ACTIVITY: Word for word, give the entries back.

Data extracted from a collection
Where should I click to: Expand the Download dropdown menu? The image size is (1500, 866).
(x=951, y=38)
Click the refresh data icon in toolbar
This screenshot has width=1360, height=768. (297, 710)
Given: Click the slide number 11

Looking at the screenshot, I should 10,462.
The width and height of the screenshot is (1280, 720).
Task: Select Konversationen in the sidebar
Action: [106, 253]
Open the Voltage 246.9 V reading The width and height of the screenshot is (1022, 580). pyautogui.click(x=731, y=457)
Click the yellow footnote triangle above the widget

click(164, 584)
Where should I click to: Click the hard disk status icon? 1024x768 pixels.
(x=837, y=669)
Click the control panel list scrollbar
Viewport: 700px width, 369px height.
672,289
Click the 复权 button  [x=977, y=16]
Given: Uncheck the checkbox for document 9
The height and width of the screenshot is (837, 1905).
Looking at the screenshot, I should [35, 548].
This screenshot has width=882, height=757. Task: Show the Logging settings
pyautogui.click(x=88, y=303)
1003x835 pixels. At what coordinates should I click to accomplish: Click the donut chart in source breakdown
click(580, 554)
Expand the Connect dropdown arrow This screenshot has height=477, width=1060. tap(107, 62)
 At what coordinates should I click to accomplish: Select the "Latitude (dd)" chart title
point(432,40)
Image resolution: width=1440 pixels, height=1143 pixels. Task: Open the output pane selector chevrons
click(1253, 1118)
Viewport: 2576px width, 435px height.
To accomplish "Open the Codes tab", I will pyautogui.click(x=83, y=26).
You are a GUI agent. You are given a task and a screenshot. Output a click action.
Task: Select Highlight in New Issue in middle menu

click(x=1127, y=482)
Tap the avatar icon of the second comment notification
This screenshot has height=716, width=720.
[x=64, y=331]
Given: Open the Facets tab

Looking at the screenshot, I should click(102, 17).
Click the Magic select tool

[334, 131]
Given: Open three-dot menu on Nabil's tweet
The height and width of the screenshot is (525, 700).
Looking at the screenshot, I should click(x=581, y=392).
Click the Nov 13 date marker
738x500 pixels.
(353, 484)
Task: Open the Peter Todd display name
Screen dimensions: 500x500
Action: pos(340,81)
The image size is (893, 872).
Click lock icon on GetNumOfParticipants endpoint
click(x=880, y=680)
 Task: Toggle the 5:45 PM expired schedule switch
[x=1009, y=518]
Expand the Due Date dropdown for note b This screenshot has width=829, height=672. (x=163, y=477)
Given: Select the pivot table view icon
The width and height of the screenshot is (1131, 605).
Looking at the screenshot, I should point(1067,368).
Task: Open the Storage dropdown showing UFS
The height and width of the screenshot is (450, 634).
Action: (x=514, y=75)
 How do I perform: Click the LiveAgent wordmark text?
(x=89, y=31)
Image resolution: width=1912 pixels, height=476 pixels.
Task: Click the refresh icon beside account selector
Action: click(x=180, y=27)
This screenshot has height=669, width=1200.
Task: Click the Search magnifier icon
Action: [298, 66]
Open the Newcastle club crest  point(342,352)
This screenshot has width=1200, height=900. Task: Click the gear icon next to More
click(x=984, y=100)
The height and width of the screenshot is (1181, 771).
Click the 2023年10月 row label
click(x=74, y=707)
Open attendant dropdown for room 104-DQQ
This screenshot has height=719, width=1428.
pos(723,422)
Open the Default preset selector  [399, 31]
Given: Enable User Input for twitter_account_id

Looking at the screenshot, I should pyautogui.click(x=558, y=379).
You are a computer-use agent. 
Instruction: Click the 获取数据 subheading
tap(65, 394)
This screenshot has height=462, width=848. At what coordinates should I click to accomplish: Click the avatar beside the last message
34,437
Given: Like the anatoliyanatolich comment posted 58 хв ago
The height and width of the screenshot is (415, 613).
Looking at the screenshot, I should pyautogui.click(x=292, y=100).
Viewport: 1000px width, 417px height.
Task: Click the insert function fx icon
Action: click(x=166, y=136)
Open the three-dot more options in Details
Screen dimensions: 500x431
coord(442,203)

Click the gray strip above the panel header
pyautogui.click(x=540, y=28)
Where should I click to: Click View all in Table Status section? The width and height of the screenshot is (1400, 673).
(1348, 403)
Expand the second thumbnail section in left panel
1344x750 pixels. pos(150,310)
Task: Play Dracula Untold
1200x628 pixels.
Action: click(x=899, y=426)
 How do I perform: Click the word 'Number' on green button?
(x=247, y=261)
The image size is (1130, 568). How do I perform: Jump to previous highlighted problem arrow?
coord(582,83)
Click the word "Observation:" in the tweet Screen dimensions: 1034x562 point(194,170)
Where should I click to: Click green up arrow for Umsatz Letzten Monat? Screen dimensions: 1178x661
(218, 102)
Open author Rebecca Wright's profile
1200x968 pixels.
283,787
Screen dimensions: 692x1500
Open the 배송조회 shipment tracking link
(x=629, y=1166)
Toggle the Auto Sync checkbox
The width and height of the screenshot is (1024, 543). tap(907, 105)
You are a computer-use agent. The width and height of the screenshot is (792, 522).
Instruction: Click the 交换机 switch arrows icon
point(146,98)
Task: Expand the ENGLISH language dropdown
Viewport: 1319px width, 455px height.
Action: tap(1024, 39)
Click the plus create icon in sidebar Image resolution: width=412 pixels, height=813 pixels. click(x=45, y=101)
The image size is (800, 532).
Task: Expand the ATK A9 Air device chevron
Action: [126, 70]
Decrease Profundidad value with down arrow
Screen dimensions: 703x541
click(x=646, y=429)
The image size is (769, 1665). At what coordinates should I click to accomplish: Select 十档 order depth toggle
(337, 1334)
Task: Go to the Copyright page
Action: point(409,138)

ANSWER TO THE EXERCISE:
Where should I click to: Expand the Download dropdown menu? The image size is (1500, 866).
(x=951, y=38)
Click the refresh data icon in toolbar
This screenshot has width=1360, height=768. (297, 710)
Given: Click the slide number 11

Looking at the screenshot, I should 10,462.
The width and height of the screenshot is (1280, 720).
Task: Select Konversationen in the sidebar
Action: [106, 253]
Open the Voltage 246.9 V reading The width and height of the screenshot is (1022, 580). pyautogui.click(x=731, y=457)
Click the yellow footnote triangle above the widget

click(164, 584)
Where should I click to: Click the hard disk status icon? 1024x768 pixels.
(x=837, y=669)
Click the control panel list scrollbar
Viewport: 700px width, 369px height.
672,289
Click the 复权 button  [x=977, y=16]
Given: Uncheck the checkbox for document 9
The height and width of the screenshot is (837, 1905).
Looking at the screenshot, I should [35, 548].
This screenshot has width=882, height=757. Task: Show the Logging settings
pyautogui.click(x=88, y=303)
1003x835 pixels. At what coordinates should I click to accomplish: Click the donut chart in source breakdown
click(580, 554)
Expand the Connect dropdown arrow This screenshot has height=477, width=1060. tap(107, 62)
 At what coordinates should I click to accomplish: Select the "Latitude (dd)" chart title
point(432,40)
Image resolution: width=1440 pixels, height=1143 pixels. Task: Open the output pane selector chevrons
click(1253, 1118)
Viewport: 2576px width, 435px height.
To accomplish "Open the Codes tab", I will pyautogui.click(x=83, y=26).
You are a GUI agent. You are given a task and a screenshot. Output a click action.
Task: Select Highlight in New Issue in middle menu

click(x=1127, y=482)
Tap the avatar icon of the second comment notification
This screenshot has height=716, width=720.
[x=64, y=331]
Given: Open the Facets tab

Looking at the screenshot, I should click(102, 17).
Click the Magic select tool

[334, 131]
Given: Open three-dot menu on Nabil's tweet
The height and width of the screenshot is (525, 700).
Looking at the screenshot, I should click(x=581, y=392).
Click the Nov 13 date marker
738x500 pixels.
(353, 484)
Task: Open the Peter Todd display name
Screen dimensions: 500x500
Action: pos(340,81)
The image size is (893, 872).
Click lock icon on GetNumOfParticipants endpoint
click(x=880, y=680)
 Task: Toggle the 5:45 PM expired schedule switch
[x=1009, y=518]
Expand the Due Date dropdown for note b This screenshot has width=829, height=672. (x=163, y=477)
Given: Select the pivot table view icon
The width and height of the screenshot is (1131, 605).
Looking at the screenshot, I should point(1067,368).
Task: Open the Storage dropdown showing UFS
The height and width of the screenshot is (450, 634).
Action: (x=514, y=75)
 How do I perform: Click the LiveAgent wordmark text?
(x=89, y=31)
Image resolution: width=1912 pixels, height=476 pixels.
Task: Click the refresh icon beside account selector
Action: click(x=180, y=27)
This screenshot has height=669, width=1200.
Task: Click the Search magnifier icon
Action: [298, 66]
Open the Newcastle club crest  point(342,352)
This screenshot has width=1200, height=900. Task: Click the gear icon next to More
click(x=984, y=100)
The height and width of the screenshot is (1181, 771).
Click the 2023年10月 row label
click(x=74, y=707)
Open attendant dropdown for room 104-DQQ
This screenshot has height=719, width=1428.
pos(723,422)
Open the Default preset selector  [399, 31]
Given: Enable User Input for twitter_account_id

Looking at the screenshot, I should pyautogui.click(x=558, y=379).
You are a computer-use agent. 
Instruction: Click the 获取数据 subheading
tap(65, 394)
This screenshot has height=462, width=848. At what coordinates should I click to accomplish: Click the avatar beside the last message
34,437
Given: Like the anatoliyanatolich comment posted 58 хв ago
The height and width of the screenshot is (415, 613).
Looking at the screenshot, I should pyautogui.click(x=292, y=100).
Viewport: 1000px width, 417px height.
Task: Click the insert function fx icon
Action: click(x=166, y=136)
Open the three-dot more options in Details
Screen dimensions: 500x431
coord(442,203)

Click the gray strip above the panel header
pyautogui.click(x=540, y=28)
Where should I click to: Click View all in Table Status section? The width and height of the screenshot is (1400, 673).
(1348, 403)
Expand the second thumbnail section in left panel
1344x750 pixels. pos(150,310)
Task: Play Dracula Untold
1200x628 pixels.
Action: click(x=899, y=426)
 How do I perform: Click the word 'Number' on green button?
(x=247, y=261)
The image size is (1130, 568). How do I perform: Jump to previous highlighted problem arrow?
coord(582,83)
Click the word "Observation:" in the tweet Screen dimensions: 1034x562 point(194,170)
Where should I click to: Click green up arrow for Umsatz Letzten Monat? Screen dimensions: 1178x661
(218, 102)
Open author Rebecca Wright's profile
1200x968 pixels.
283,787
Screen dimensions: 692x1500
Open the 배송조회 shipment tracking link
(x=629, y=1166)
Toggle the Auto Sync checkbox
The width and height of the screenshot is (1024, 543). tap(907, 105)
You are a computer-use agent. The width and height of the screenshot is (792, 522).
Instruction: Click the 交换机 switch arrows icon
point(146,98)
Task: Expand the ENGLISH language dropdown
Viewport: 1319px width, 455px height.
Action: tap(1024, 39)
Click the plus create icon in sidebar Image resolution: width=412 pixels, height=813 pixels. click(x=45, y=101)
The image size is (800, 532).
Task: Expand the ATK A9 Air device chevron
Action: [126, 70]
Decrease Profundidad value with down arrow
Screen dimensions: 703x541
click(x=646, y=429)
The image size is (769, 1665). At what coordinates should I click to accomplish: Select 十档 order depth toggle
(337, 1334)
Task: Go to the Copyright page
Action: point(409,138)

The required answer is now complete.